* WHAT THIS TASK INVOLVES:
Leave out the pictures and output exactly the lines below from the one with "Post New Job (54, 2394)" down to the one with "AGB (378, 1934)", both of them included.

START EXERCISE INPUTS

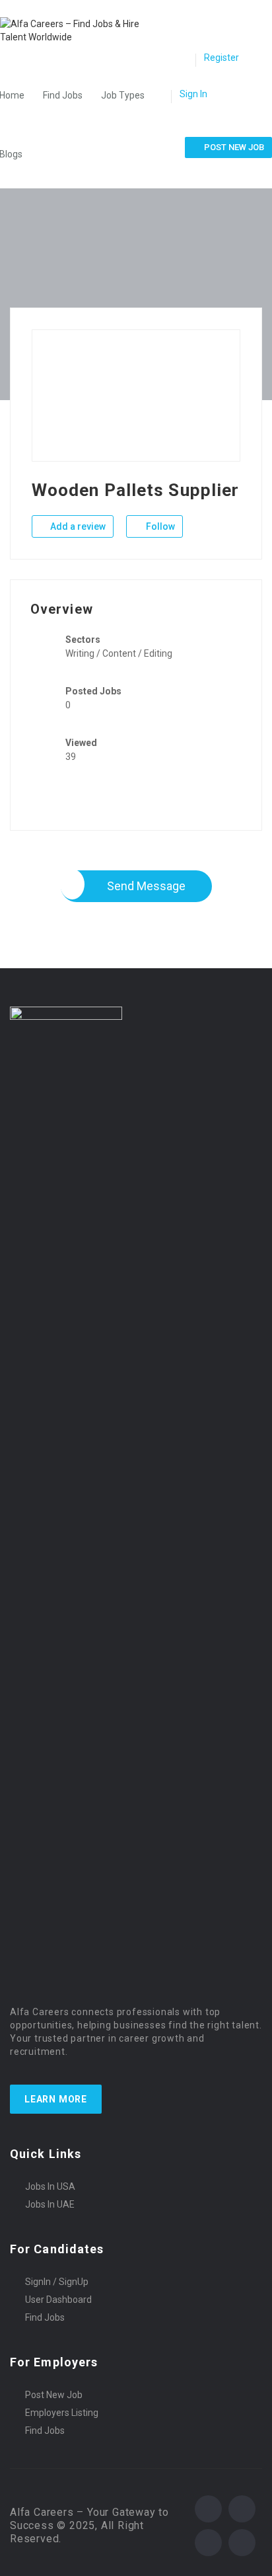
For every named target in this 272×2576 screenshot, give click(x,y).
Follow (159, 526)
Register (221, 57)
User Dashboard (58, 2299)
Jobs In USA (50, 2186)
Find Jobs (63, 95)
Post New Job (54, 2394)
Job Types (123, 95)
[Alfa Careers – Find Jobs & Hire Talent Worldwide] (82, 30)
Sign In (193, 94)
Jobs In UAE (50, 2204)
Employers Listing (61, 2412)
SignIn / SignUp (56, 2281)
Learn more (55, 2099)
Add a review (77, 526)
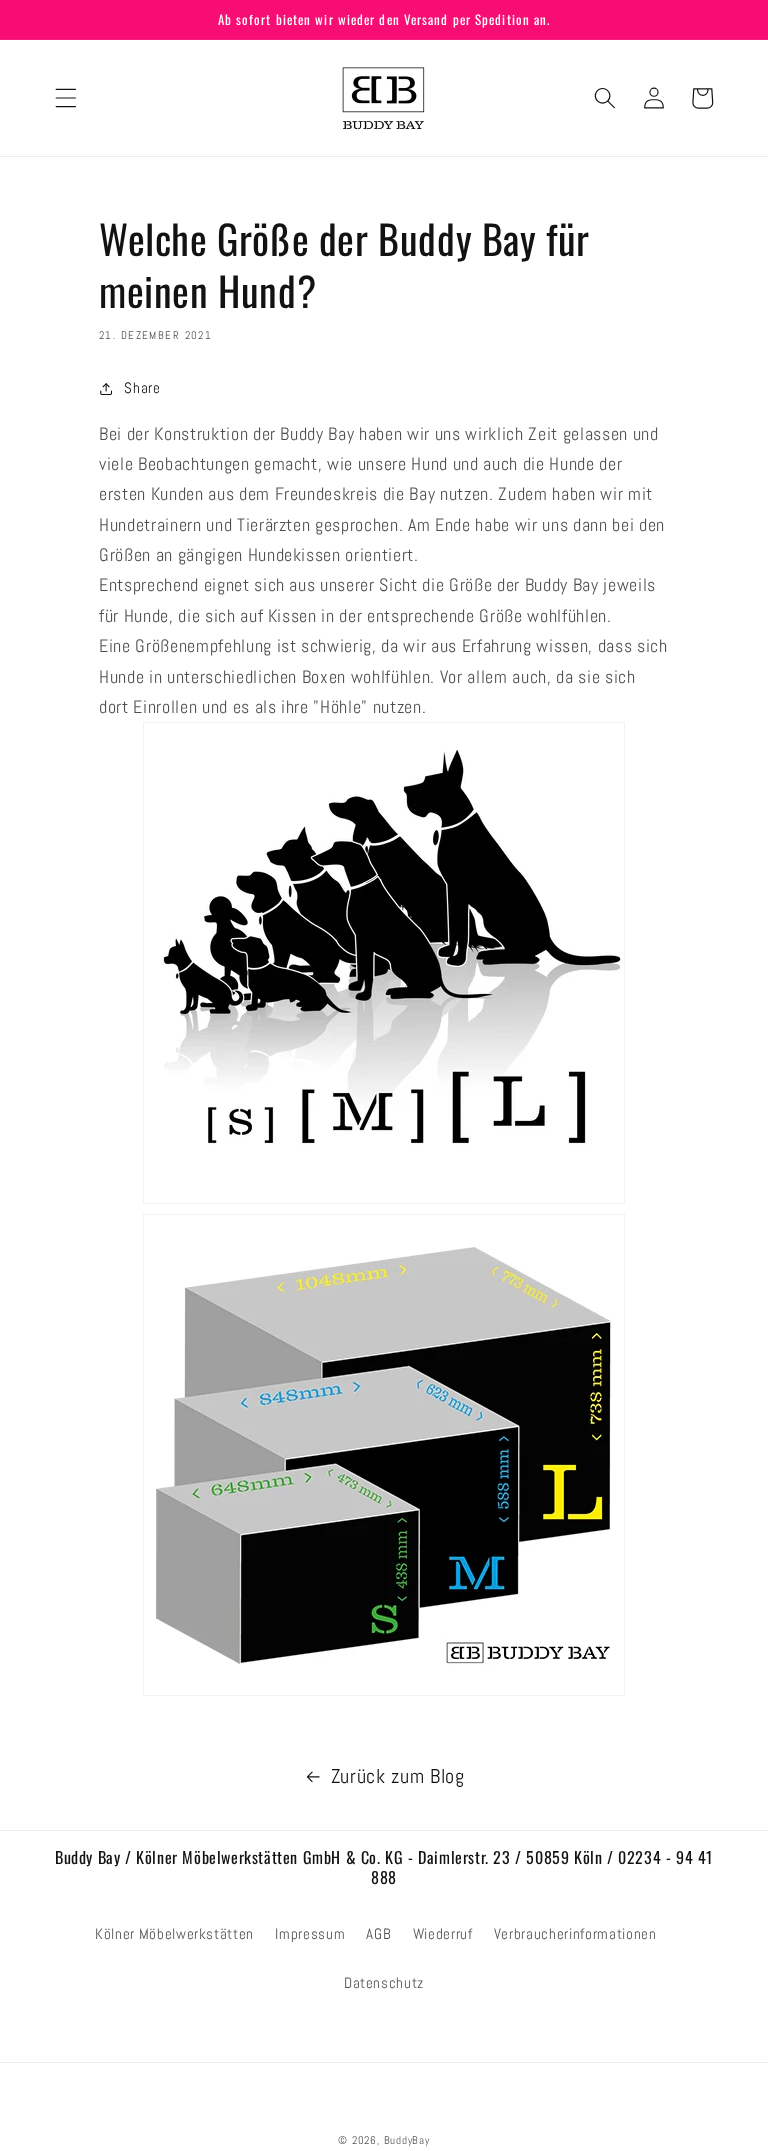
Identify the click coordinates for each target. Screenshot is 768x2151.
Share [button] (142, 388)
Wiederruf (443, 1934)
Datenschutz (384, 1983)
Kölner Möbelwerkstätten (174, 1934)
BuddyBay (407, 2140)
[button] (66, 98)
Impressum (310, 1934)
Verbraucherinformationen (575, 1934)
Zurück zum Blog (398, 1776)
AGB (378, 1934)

END EXERCISE INPUTS
START EXERCISE INPUTS

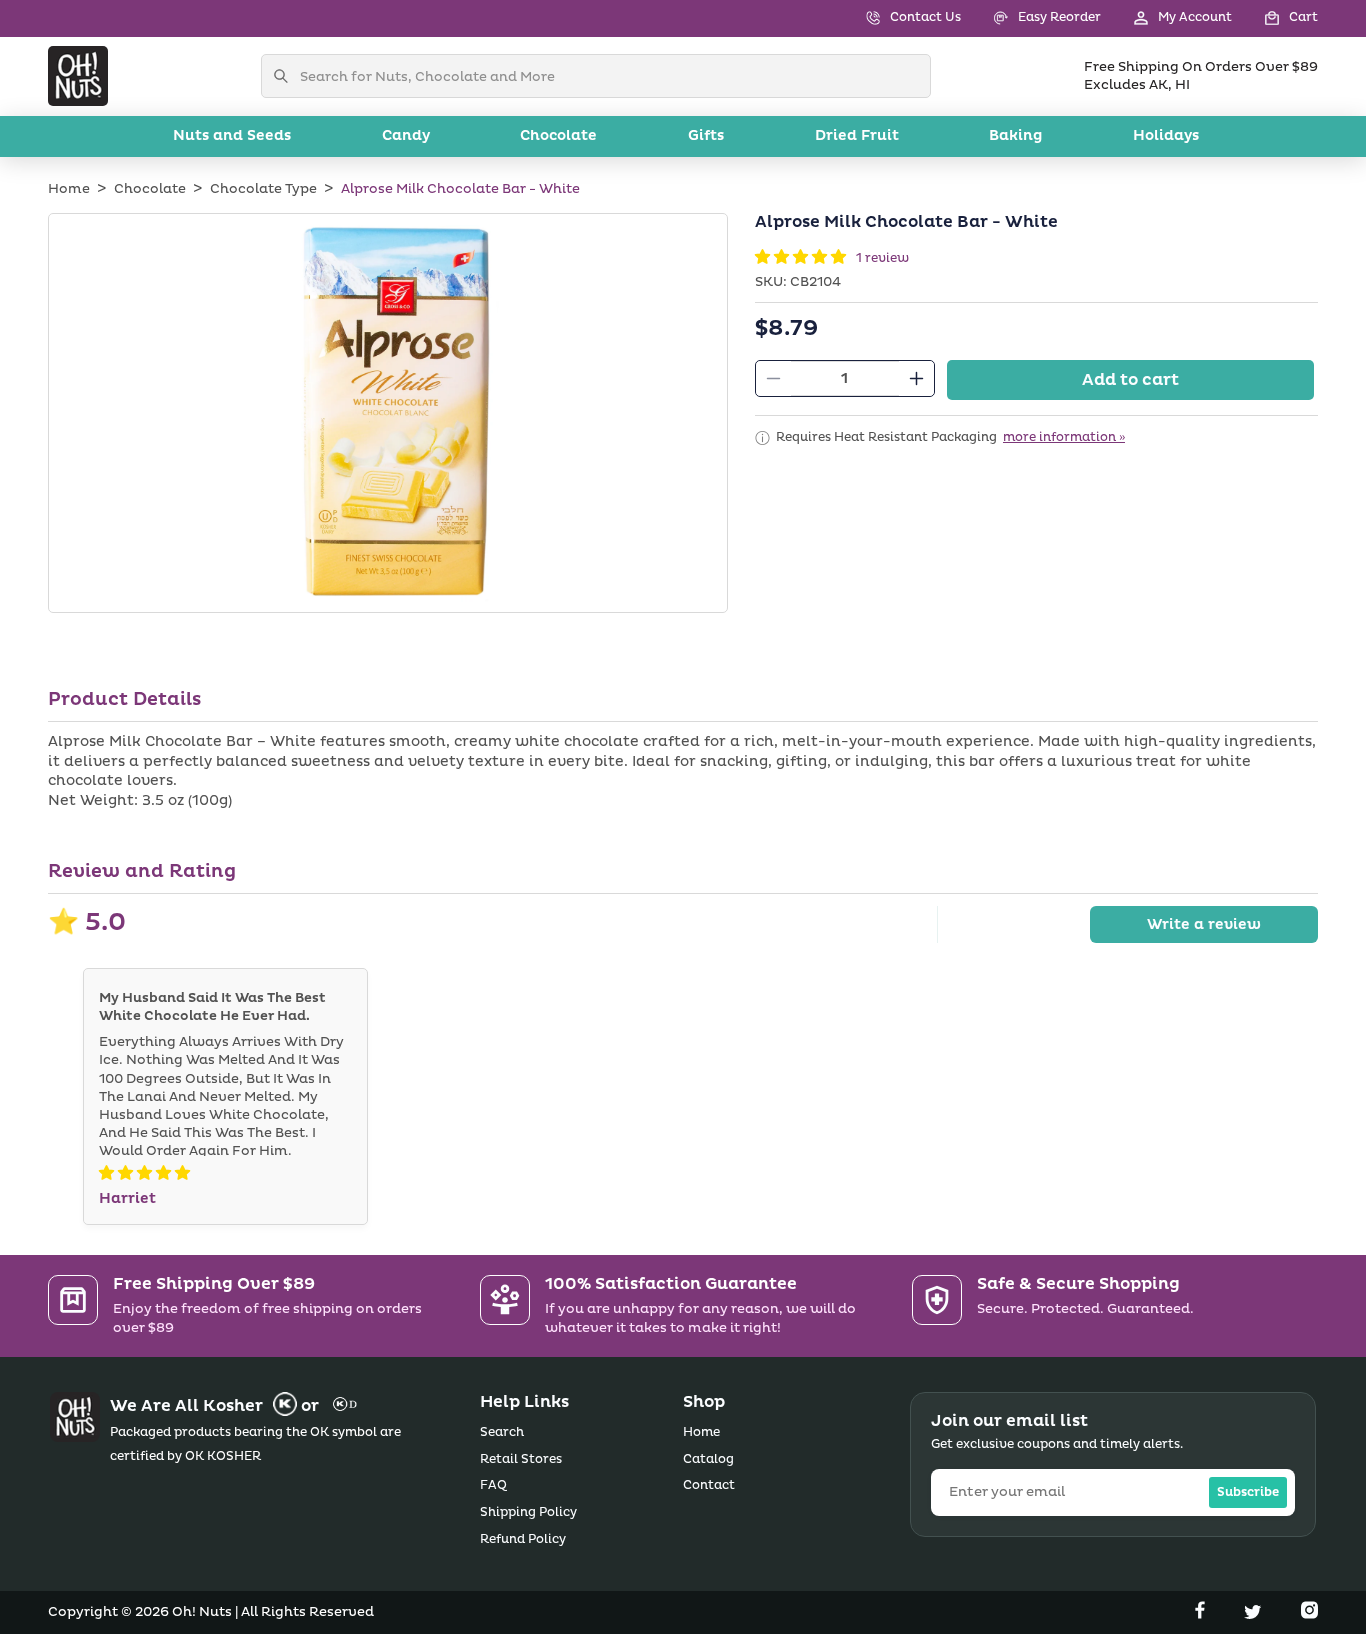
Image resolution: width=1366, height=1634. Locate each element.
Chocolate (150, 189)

END EXERCISE INPUTS

* COMPLETED EXERCISE:
Post New Job (54, 2394)
Job Types (123, 95)
[Alfa Careers – Find Jobs & Hire Talent Worldwide] (82, 30)
Sign In (193, 94)
Jobs In UAE (50, 2204)
Employers Listing (61, 2412)
SignIn / SignUp (56, 2281)
Learn more (55, 2099)
Add a review (77, 526)
Identify the click coordinates for each target. Screenshot is 768x2151.
Share [button] (142, 388)
Wiederruf (443, 1934)
Datenschutz (384, 1983)
Kölner Möbelwerkstätten (174, 1934)
BuddyBay (407, 2140)
[button] (66, 98)
Impressum (310, 1934)
Verbraucherinformationen (575, 1934)
Zurück zum Blog (398, 1776)
AGB (378, 1934)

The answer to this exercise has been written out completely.